I want to make a speech to midi converter in Supercollider.
I’ve started off trying to find a way to convert FFT data to midi-numbers to send to a midi-instrument, but I’m stuck:
~file = Buffer.read(s, "path_to_file", bufnum:1);
(
{
var buf = Buffer.alloc(s, 2048, bufnum:2);
var sig = PlayBuf.ar(2, 1, loop:1);
var chain = FFT(buf, sig);
var trig = Impulse.kr(30);
chain[0].pvcalc(80, {
|phas, mag|
SendReply.kr(trig, "/anal", mag);
});
}.play
)
(
OSCdef.new(\midiConverter, {
|msg|
msg.postln;
}, "/anal");
)
the output looks like this:
[ /anal, 1000, -1, 0.0, 3.0463190078735, 2.1142015457153, -0.64955651760101, 2.3432319164276, -0.23956227302551, -3.1334409713745, -2.1829152107239, 1.1417833566666, -2.2972648143768, -0.74415707588196, -0.88793164491653, 1.9947071075439, -1.1327115297318, 2.6084003448486, etc…]
I’m not sure how to interpret theese numbers. And I’m not sure pvcalc is even the best way to get the data I need. I want to somehow be able to control the resolution on how many of the loudest bins I’m going to convert to frequency and then from frequency to midi-number to send to a midi-instrument as the soundfile plays through.
Any ideas?
It depends a bit what you want to accomplish. Maybe you want to use a pitch detector as a starting point.
(there’s the Pitch UGen in standard supercollider, or Tartini in the sc3plugins).
I’m not very familiar with this, but extracting the top frequencies can be done without that specialized ugen, albeit it might be slower with the general purpose ones. I’ve toyed with PV_LocalMax in the past. (Sorry no time to post code right now.)

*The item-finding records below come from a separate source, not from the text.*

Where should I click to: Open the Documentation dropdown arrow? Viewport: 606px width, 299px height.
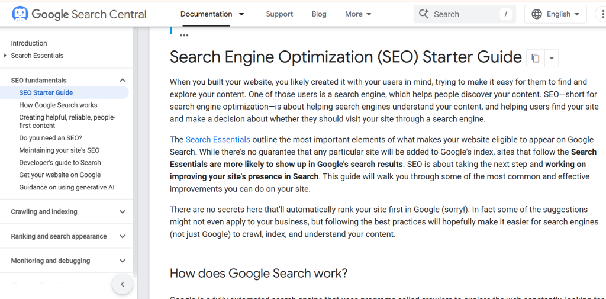point(241,14)
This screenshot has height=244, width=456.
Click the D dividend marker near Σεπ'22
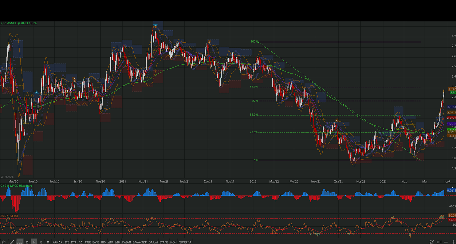click(x=337, y=121)
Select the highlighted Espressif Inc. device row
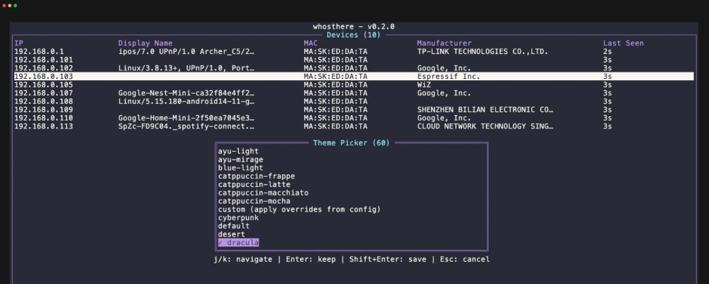The image size is (709, 284). (355, 76)
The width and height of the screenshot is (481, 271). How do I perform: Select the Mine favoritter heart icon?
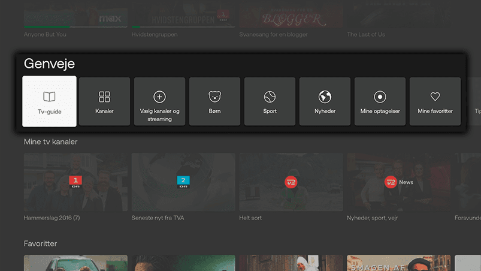point(435,97)
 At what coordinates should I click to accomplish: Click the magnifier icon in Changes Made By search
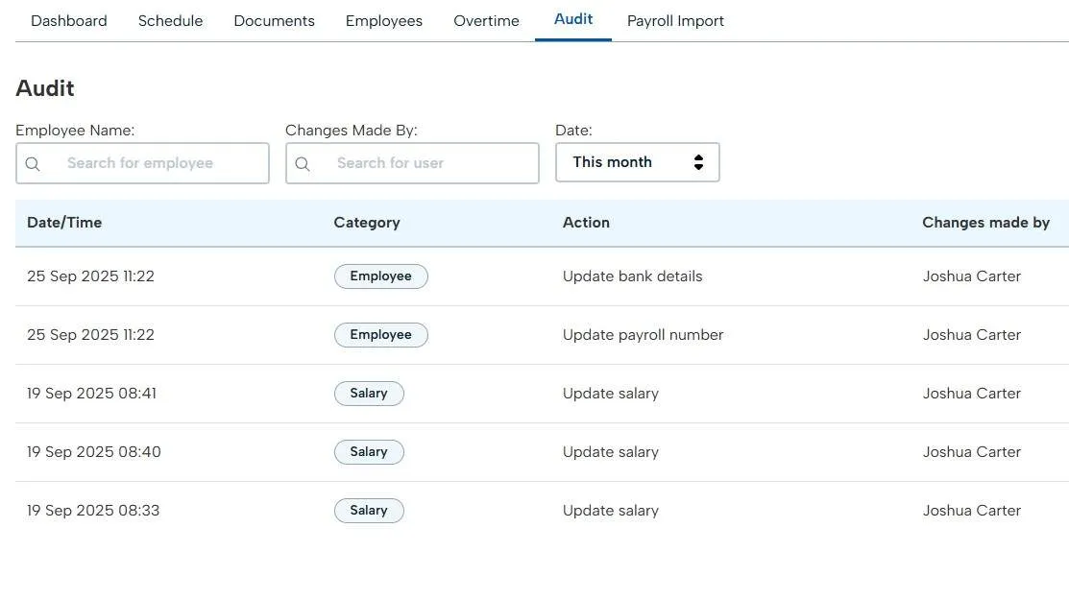pos(303,164)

To be honest, I kind of suspect that one is faked a bit, in the sense that they probably mixed in some of the original recording with the piano rendering to improve the understandability. I remember trying to replicate this effect some years ago (not in supercollider) but never got even close to generating something that sounded so understandable (although that may also just indicate I didn’t have the skills to pull it off )
This stuff has been developed here at IEM Graz (Winfried Ritsch, Automatenklavier, assisted by Thomas Musil), I’'ve seen it in a number of live performances with different pieces by Peter Ablinger - organised concerts with it myself - and I can assure you that the effect is that stunning.

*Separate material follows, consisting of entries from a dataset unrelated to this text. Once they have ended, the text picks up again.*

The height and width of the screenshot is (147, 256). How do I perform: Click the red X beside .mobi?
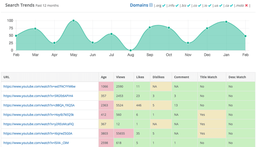tap(247, 6)
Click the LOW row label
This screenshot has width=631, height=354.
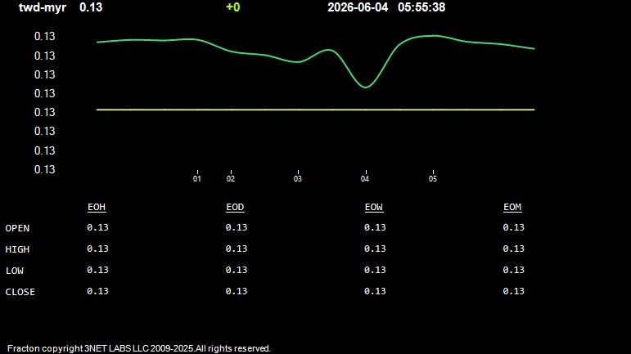click(x=15, y=271)
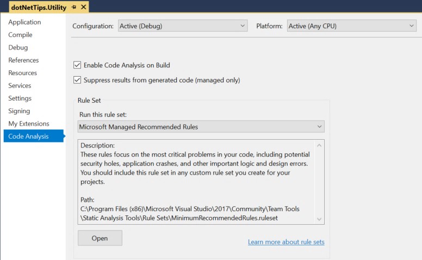This screenshot has width=422, height=260.
Task: Select the Settings tab
Action: pyautogui.click(x=20, y=98)
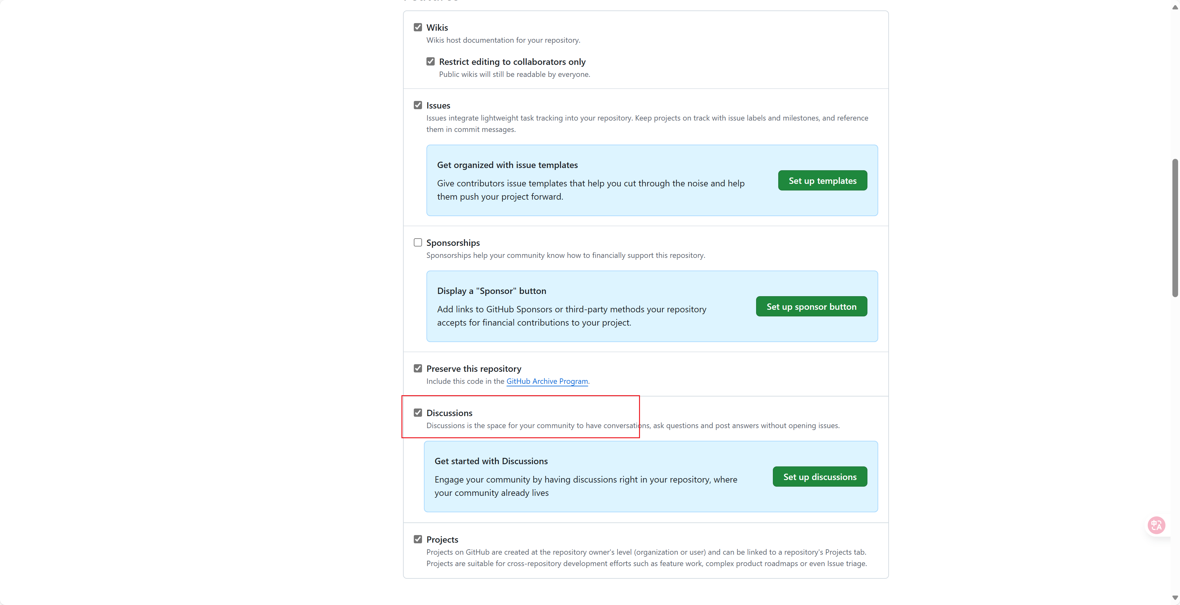Toggle the Projects checkbox

(418, 539)
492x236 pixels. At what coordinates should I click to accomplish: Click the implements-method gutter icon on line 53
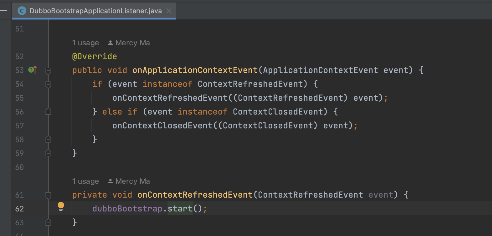pyautogui.click(x=33, y=70)
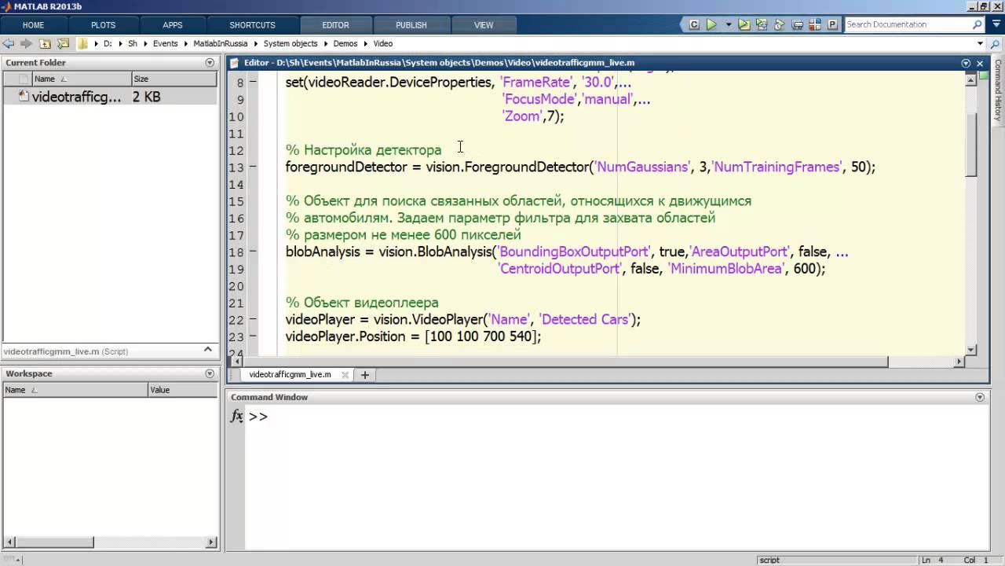This screenshot has width=1005, height=566.
Task: Navigate back with the left arrow icon
Action: point(9,43)
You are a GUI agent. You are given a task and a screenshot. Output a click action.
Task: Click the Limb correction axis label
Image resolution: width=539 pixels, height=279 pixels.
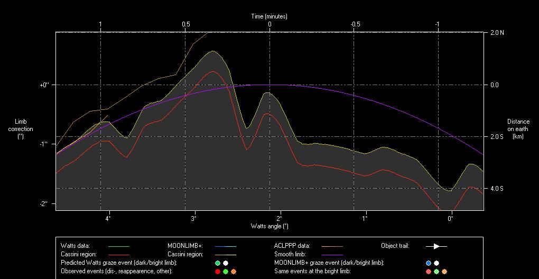pyautogui.click(x=21, y=129)
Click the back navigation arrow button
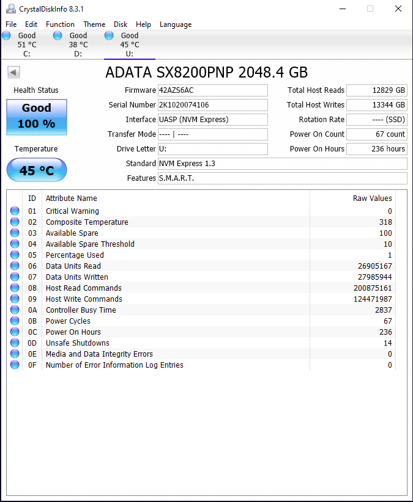This screenshot has height=502, width=413. coord(13,72)
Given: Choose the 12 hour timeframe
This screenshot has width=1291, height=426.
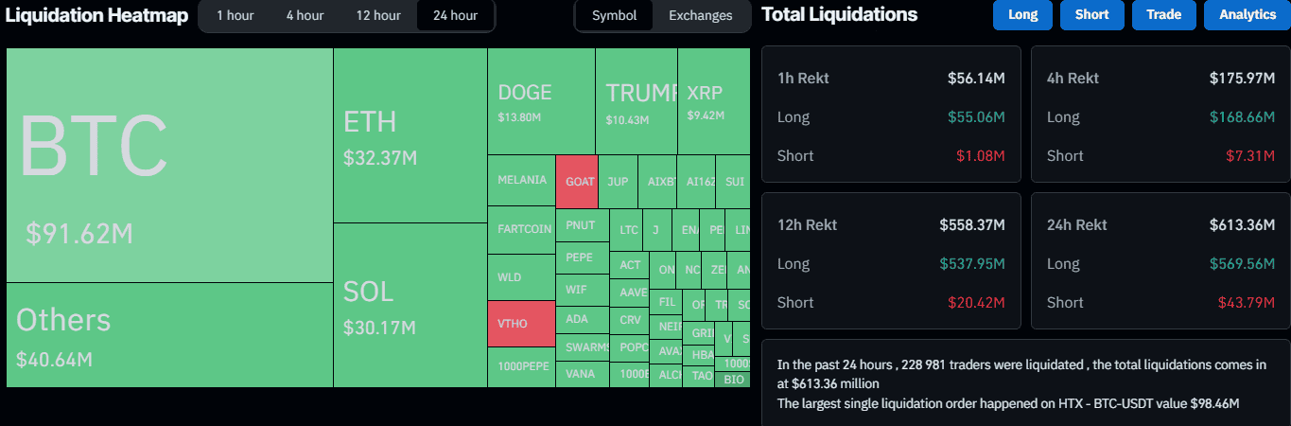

This of course needs tweaking of the “right” granulation, sufficiently high bandwidth (OSC) and - this is also mentioned in the German comment - the projection of the text, which makes a big difference for the complement by our brain.
Find some links on Ablinger’s site (funny: the Schoenberg letter):
BTW Voices and Piano with live piano is equally stunning
I have been working on this as well for a piece for disklavier last year (sorry, there’s no material available online yet).
I haven’t tried with pvcalc (or maybe I did too early in the project to remember it), but I can point to two other ways of getting your freqs:
PV_MagBuffer: store all your magnitudes in a buffer, then periodically read the buffer from the language. You can whiten the spectrum a bit with either PV_LocalMax or PV_MaxMagN. Then when you read the buffer you have to either sum or average bins that fall within the same semitone, and/or filter out magnitudes below a set threshold.
Use a filterbank: put up a sequence of BPFs, one for each semitione of the midi range. Each BPF goes through an Amplitude.kr, then you periodically send the amplitudes to lang via SendReply. This approach was also used by Andrea Valle in his Sonagraph.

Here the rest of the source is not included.